# [EXERCISE SET]
• A. Decide whether each statement below agrees with the passage on 1 John 1:5, answering yes or no and quoting the deciding words of the passage. (i) John's first epistle is said to be all about "life." (ii) The symbol of light is said to represent the union of truth and mercy. (iii) John 8:12 is cited from the CSB.
• B. According to the passage on 1 John 1:5, what happens to the human soul when it is illuminated by the light of God?
• C. Write a continuation of the passage on 1 John 1:5, beginning immediately after its final sentence.

# [PASSAGE PROVIDED]
Verse 5: God is Light
5 This is the message we have heard from him and declare to you: God is light, and there is absolutely no darkness in him.
John’s first epistle is all about “life”: “the word of Life” (v.1), “the life” (v.2), and “the eternal life” (v.2).
Therefore, John begins by describing the character and nature of God, from whom and in whom all life exists:
John 1:4 (CSB) — 4 In him was life, and that life was the light of men.
John 8:12 (CSB) — 12 Jesus spoke to them again: “I am the light of the world. Anyone who follows me will never walk in the darkness but will have the light of life.”
The human soul comes alive when it is illuminated by the light of God.
God is light, and Jesus Christ is the light of God that descended from heaven, took on flesh, and made God known to the world.
Symbol: The Light
John introduces us to one of the key paradigms of his first epistle: the contrast between “the light” and “darkness”.
The symbol of light represents the union of “truth” (1:6, 8; 2:4, 8, 20, 21; 3:18-19; 4:6; 5:6) and “righteousness” (cf. 1:7, 9; 2:1, 29; 3:7, 10, 12) that compose the true and eternal life that John is writing about (1:1, 2; 5:16).

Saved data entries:
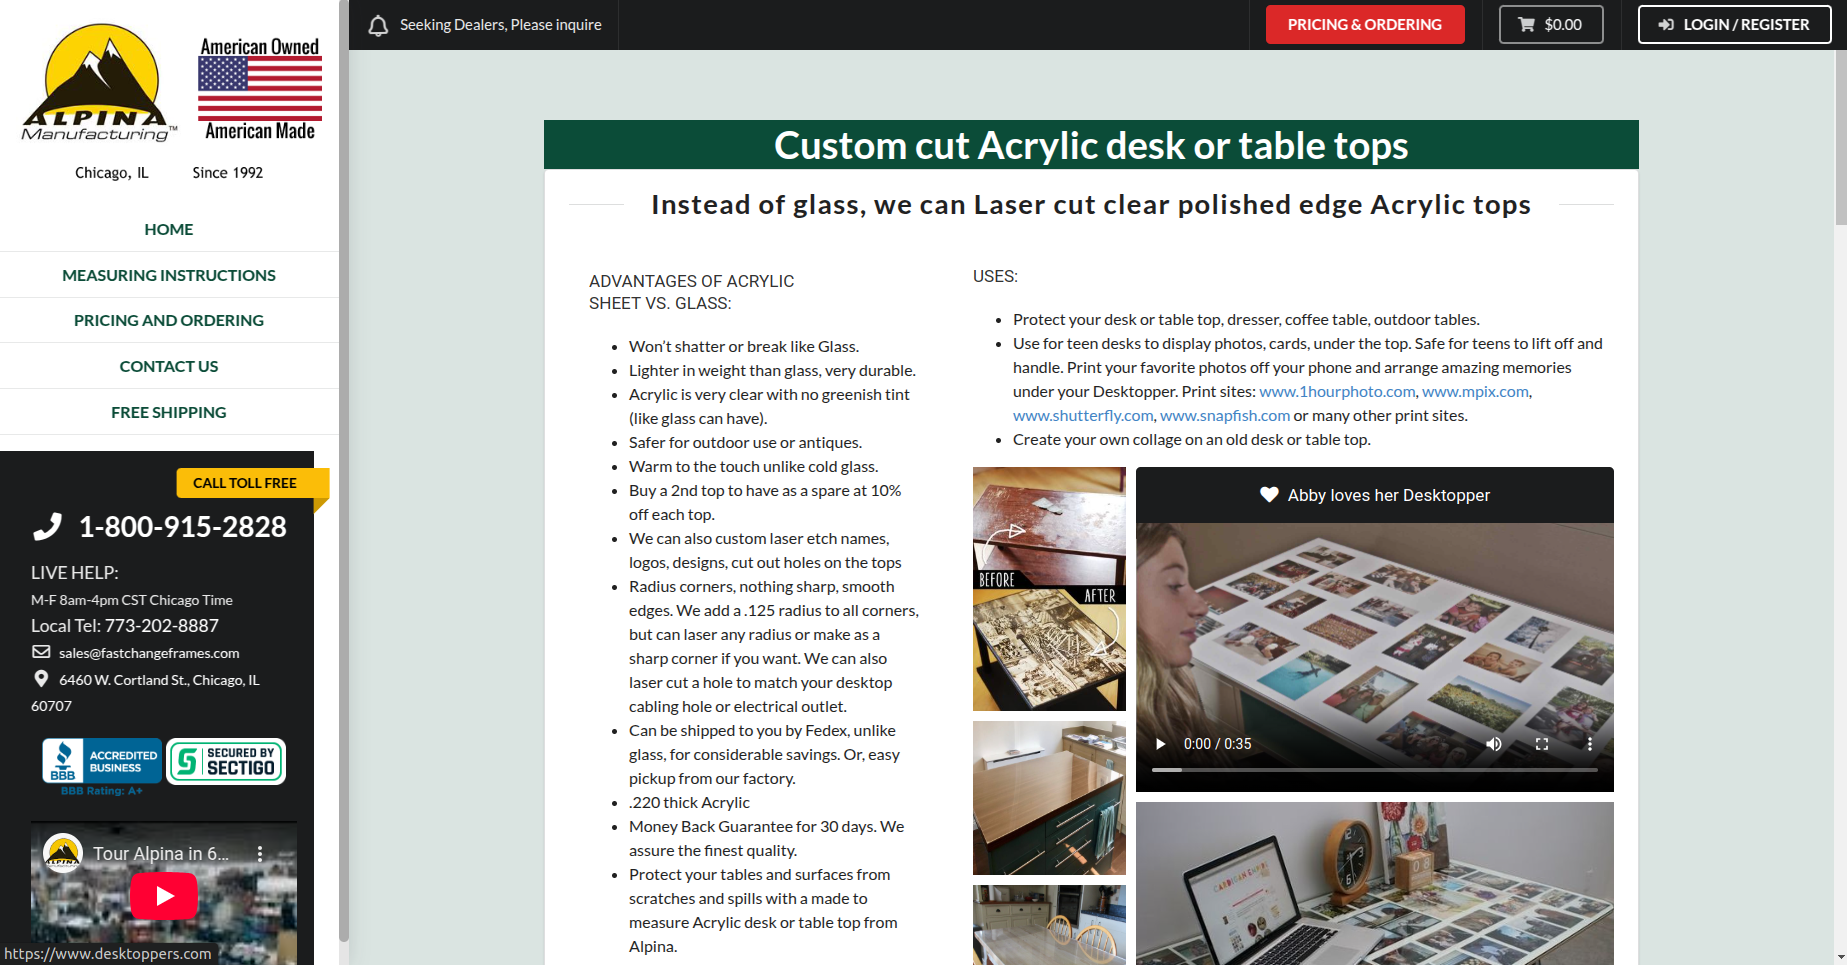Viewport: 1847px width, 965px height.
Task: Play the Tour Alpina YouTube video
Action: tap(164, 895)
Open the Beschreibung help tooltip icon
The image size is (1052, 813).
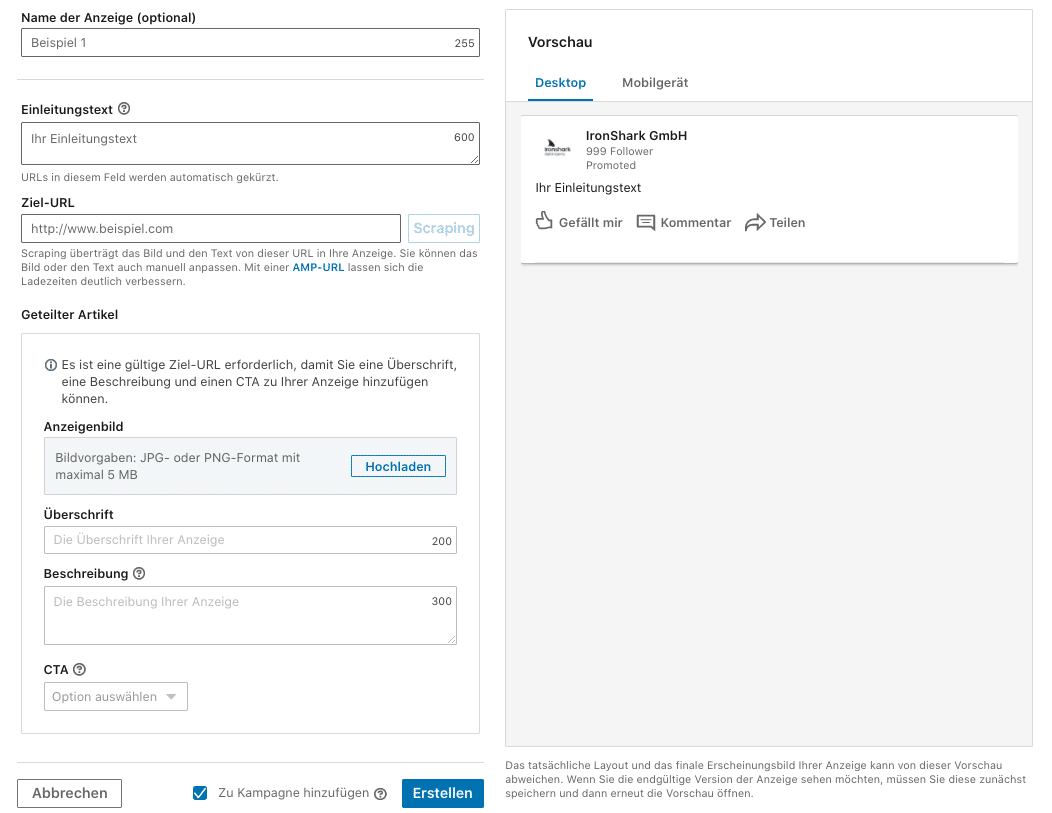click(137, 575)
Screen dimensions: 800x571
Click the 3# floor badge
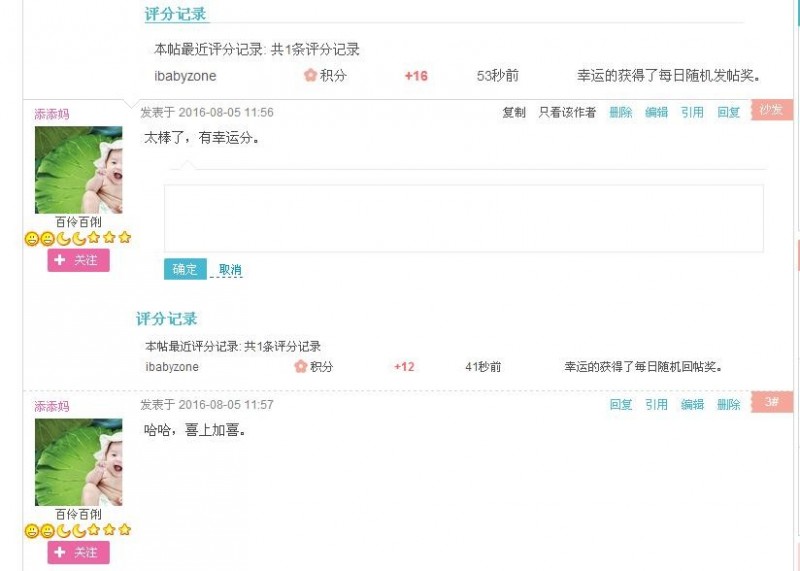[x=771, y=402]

# [ANSWER SET]
• A.
(i) Yes: "John’s first epistle is all about “life”"
(ii) No: "The symbol of light represents the union of “truth” (1:6, 8; 2:4, 8, 20, 21; 3:18-19; 4:6; 5:6) and “righteousness”"
(iii) Yes: "John 8:12 (CSB)"

• B. It comes alive.

• C.
The symbol of darkness represents the union of “deception” (1:6; 2:21, 27; 4:6; 5;19) and “sin” (1:6, 8, 10; 3:4-9) that compose the spiritual death that we suffer as fallen mortals (1:6; 2:8-9, 11).
God is the light of life from whom all living creatures draw their breath.
This is why in John’s prologue (v. 1-4), he uses focused repetition to emphasize life and then moves directly into God’s nature as the condition of our restored fellowship with the Father through Jesus Christ.
Key Point: Condition of Restored Fellowship
John introduces God’s holy nature in order to define the qualifications necessary for restored fellowship with him; those who wish to know God and participate in the joy of Christian fellowship with the Father and his Son must do so according to God’s nature.
Knowing God in the light is the true essence of eternal life (John 17:3).
Therefore:
John 1:4-5, 9-10, 14, 18 (CSB) 4 In him was life, and that life was the light of men. 5 That light shines in the darkness, and yet the darkness did not overcome it… 9 The true light that gives light to everyone, was coming into the world. 10 He was in the world, and the world was created through him, and yet the world did not recognize him… 14 The Word became flesh and dwelt among us. We observed his glory, the glory as the one and only Son from the Father, full of grace and truth… 18 No one has ever seen God. The one and only Son, who is himself God and is at the Father’s side—he has revealed him.
When humanity rebelled against God and went our own way into the darkness, we separated ourselves from God and our souls were filled with darkness, through which death entered the world. In Jesus, God came to seek and save the lost by restoring the light to our souls!
Verse 6: The Lie
6 If we say, “We have fellowship with him,” and yet we walk in darkness, we are lying and are not practicing the truth.
This verse is the first set of three antithetical statements (v.6; v.8; v.10) that explain verse five’s claim that “God is light”.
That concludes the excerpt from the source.